[Start of section]
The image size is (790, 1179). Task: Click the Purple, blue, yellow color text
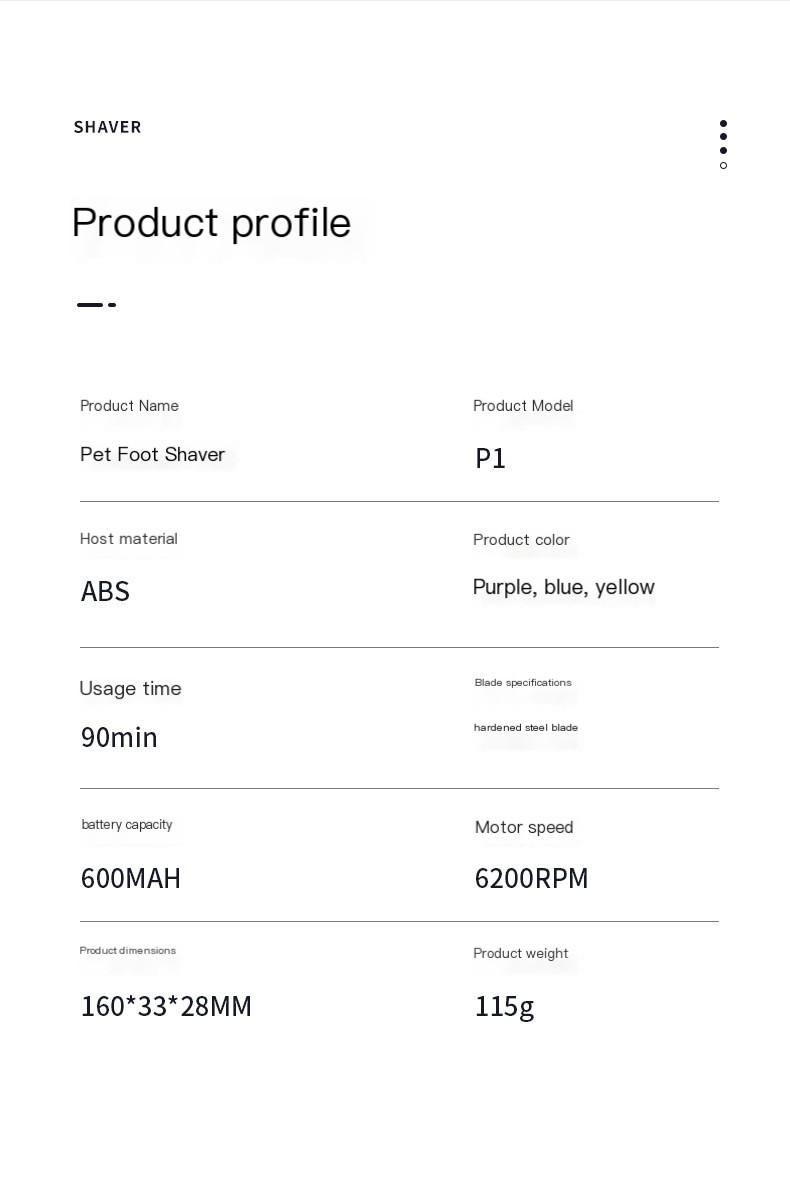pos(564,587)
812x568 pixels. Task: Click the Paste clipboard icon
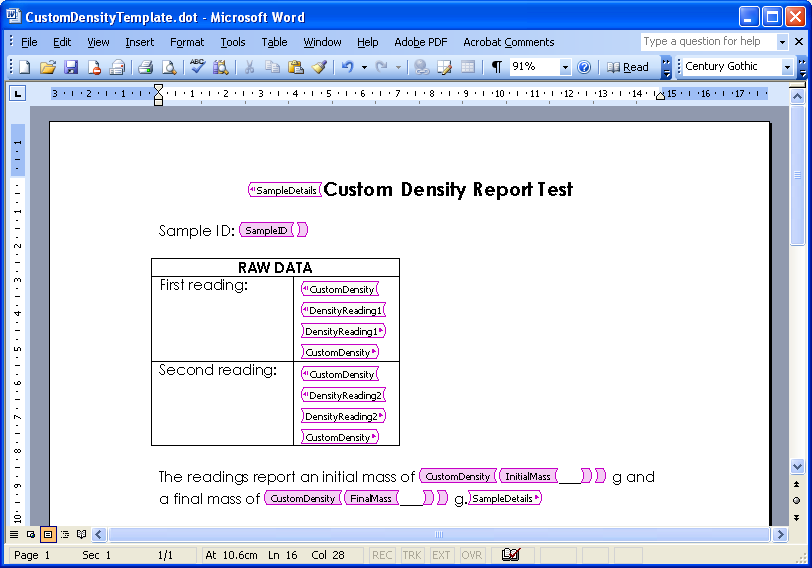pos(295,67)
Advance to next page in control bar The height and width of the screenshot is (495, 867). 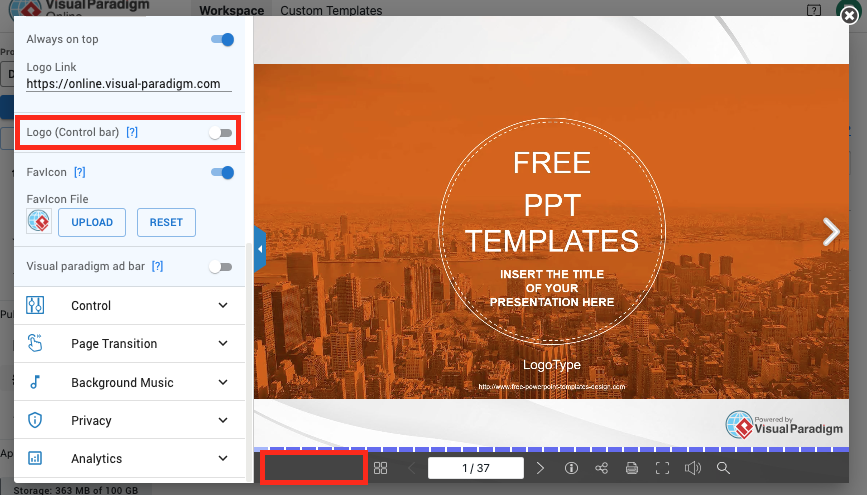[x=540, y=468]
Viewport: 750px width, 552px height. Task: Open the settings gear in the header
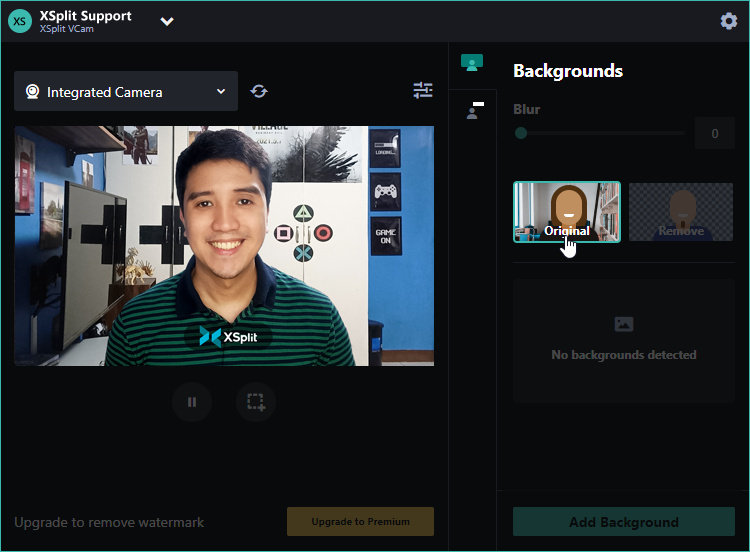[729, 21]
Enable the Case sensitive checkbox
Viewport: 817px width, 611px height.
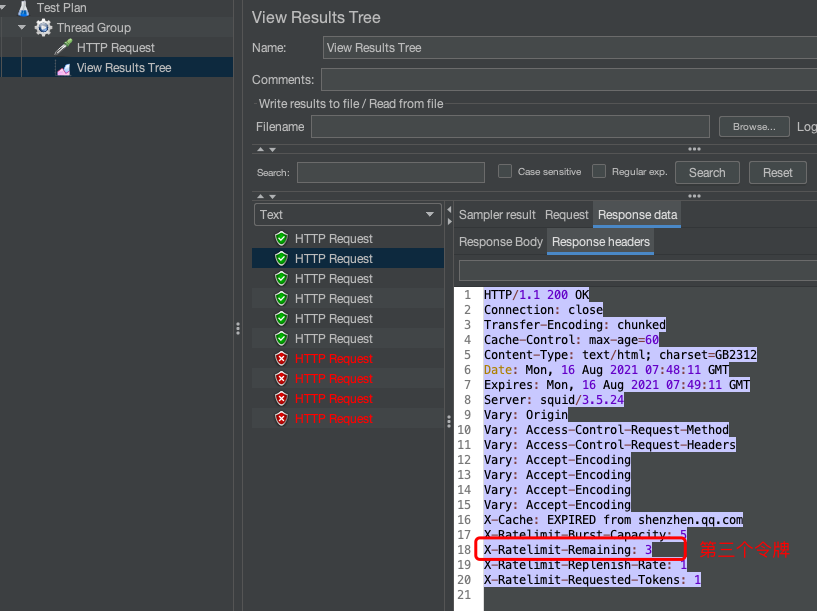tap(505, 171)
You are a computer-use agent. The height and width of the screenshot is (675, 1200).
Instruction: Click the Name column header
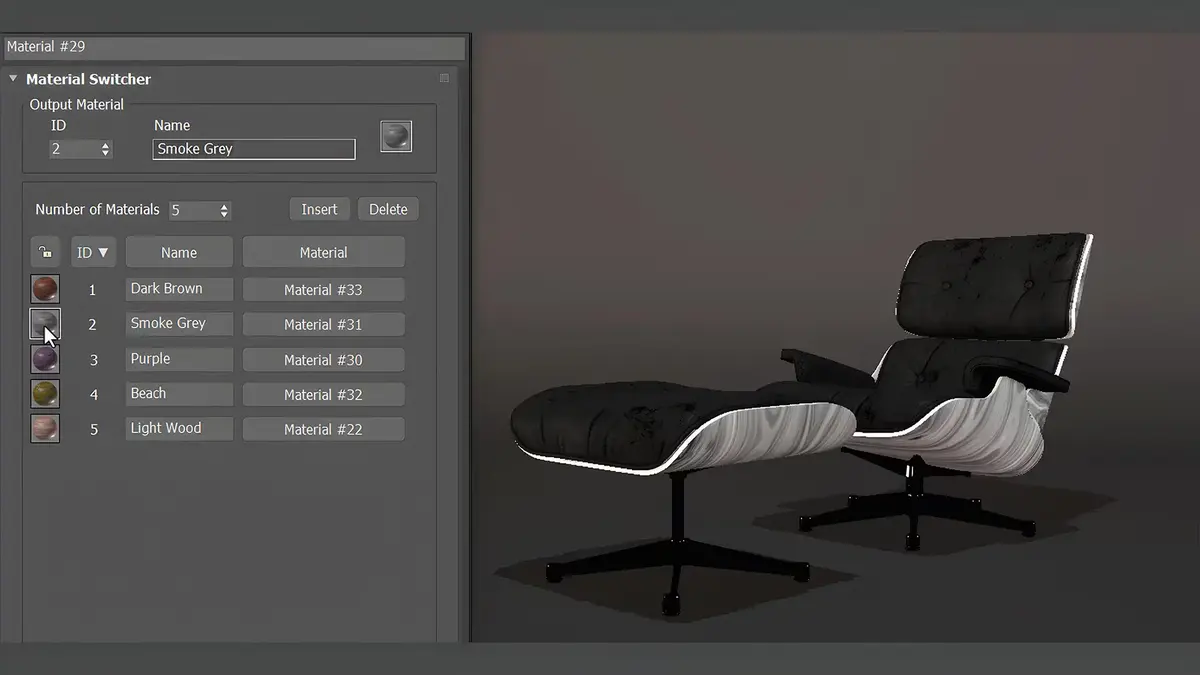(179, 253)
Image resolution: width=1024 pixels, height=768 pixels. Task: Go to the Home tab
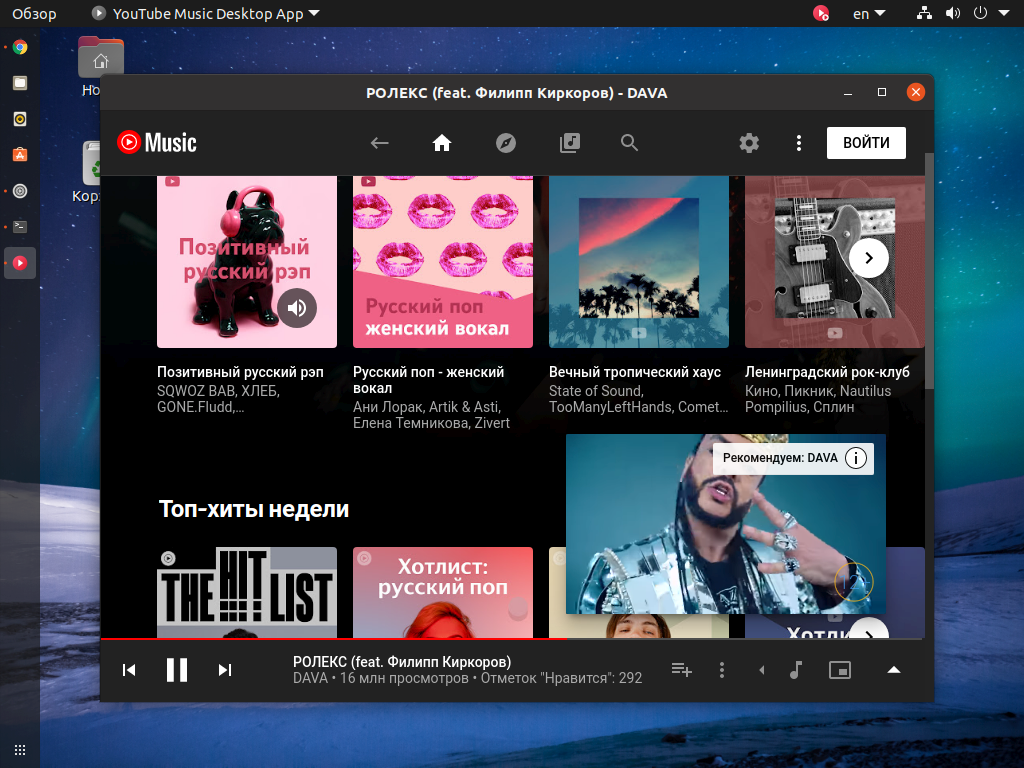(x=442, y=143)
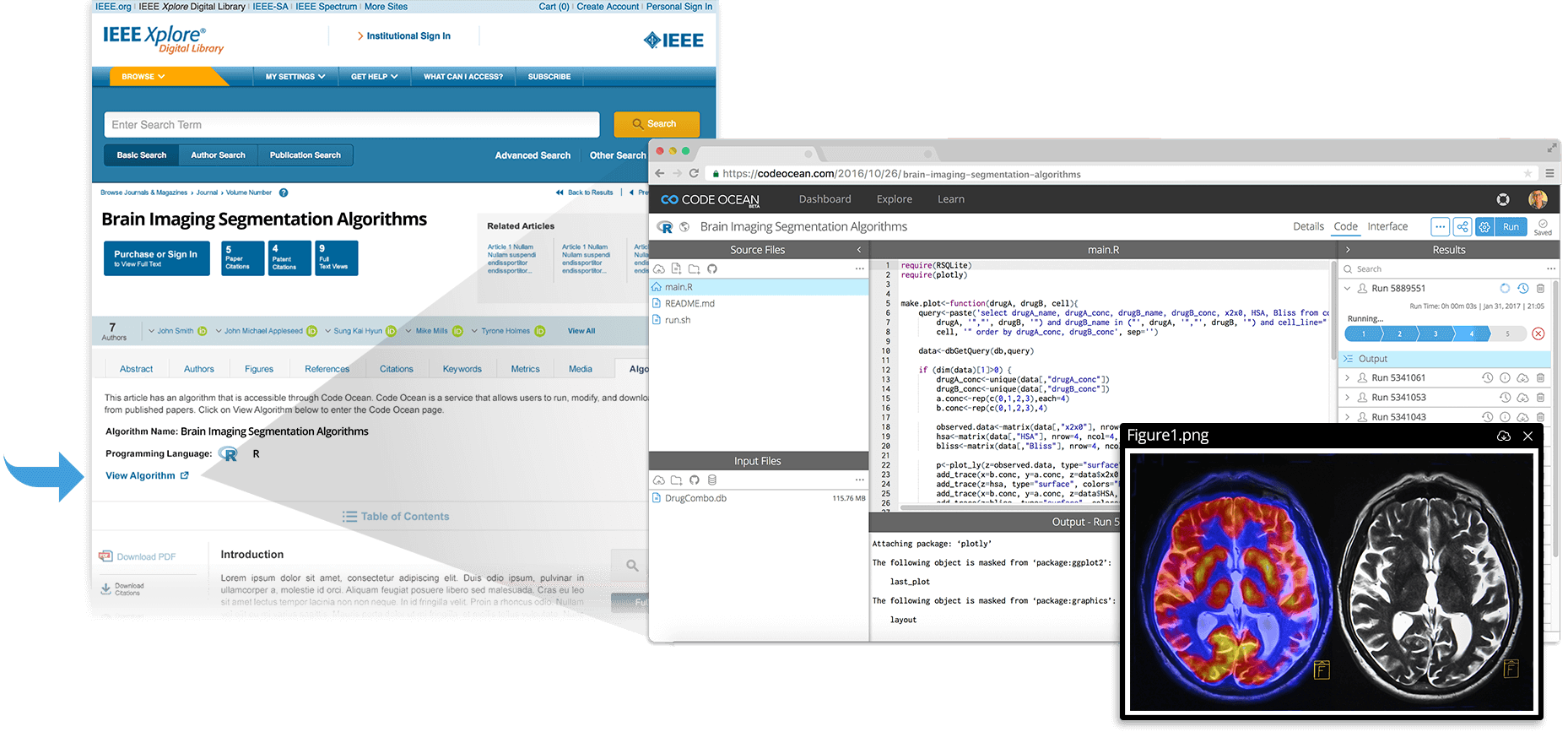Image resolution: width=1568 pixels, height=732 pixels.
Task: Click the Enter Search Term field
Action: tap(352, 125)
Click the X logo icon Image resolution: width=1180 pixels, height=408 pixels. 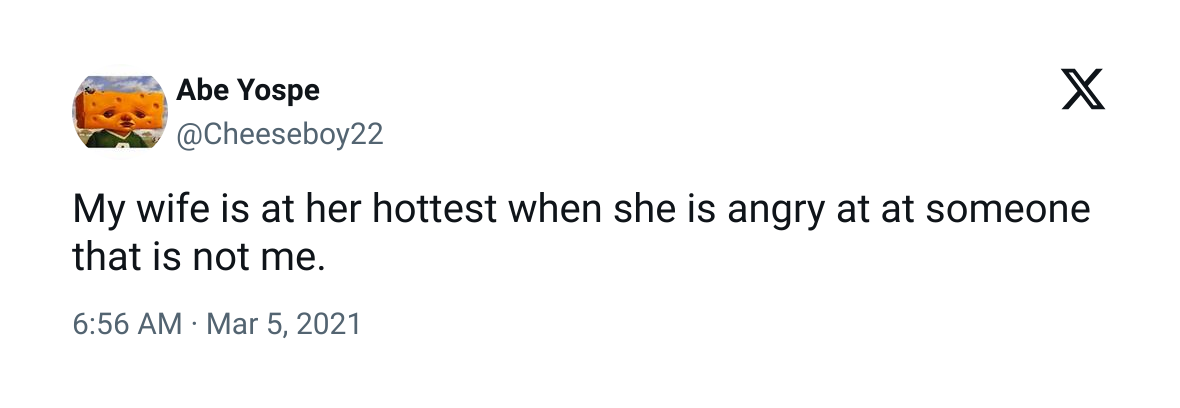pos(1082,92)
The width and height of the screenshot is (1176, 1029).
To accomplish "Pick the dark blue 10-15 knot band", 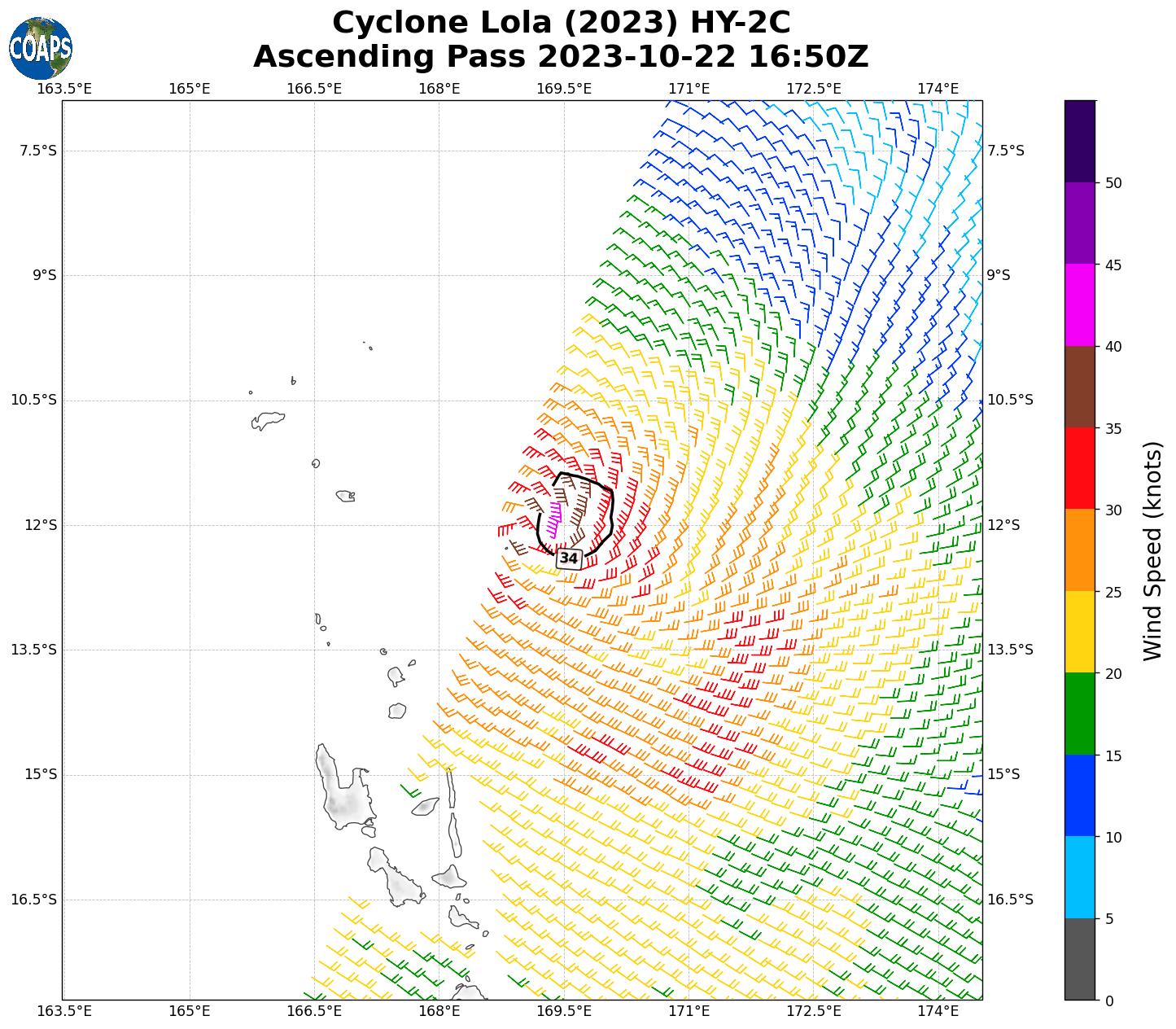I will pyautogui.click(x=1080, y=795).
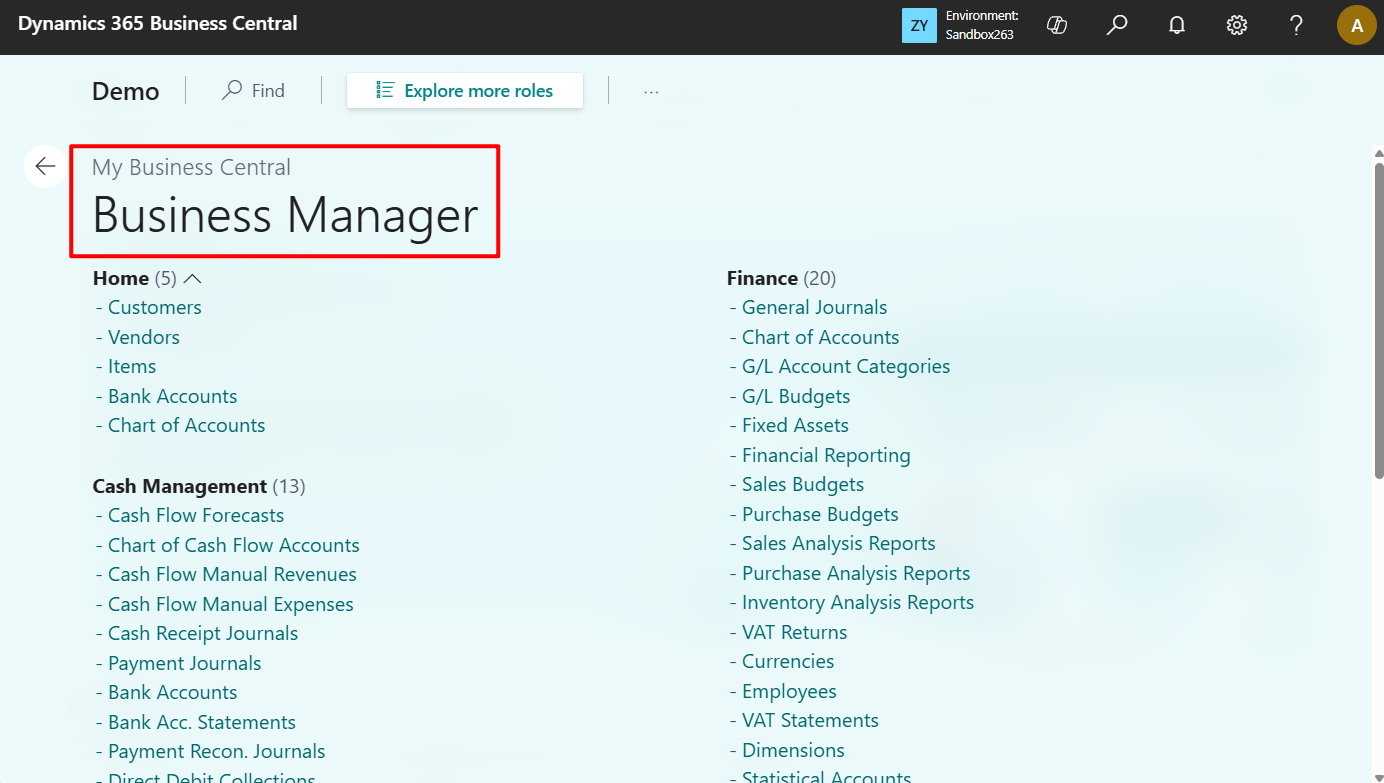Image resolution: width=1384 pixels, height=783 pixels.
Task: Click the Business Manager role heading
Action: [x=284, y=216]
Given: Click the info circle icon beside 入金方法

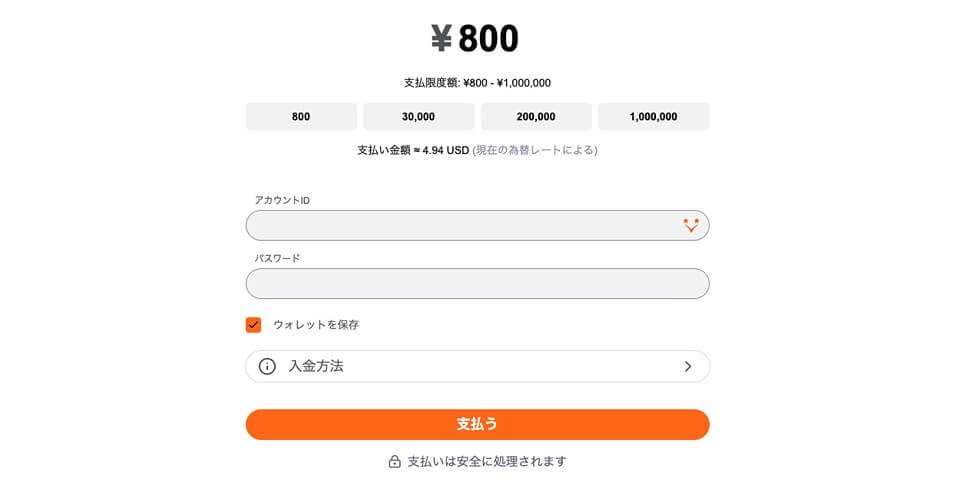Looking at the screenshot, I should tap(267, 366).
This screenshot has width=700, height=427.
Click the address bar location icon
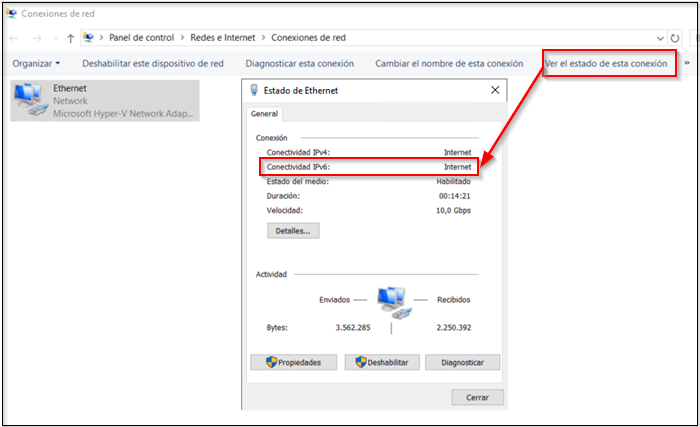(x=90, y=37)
[End of section]
PROBLEM TO WORK ON
Output precisely the lines in the material above from the line containing "This screenshot has width=700, height=427." through its last line, and omit pictures.

SOLUTION BELOW
This screenshot has width=700, height=427.
Click the address bar location icon
(x=90, y=37)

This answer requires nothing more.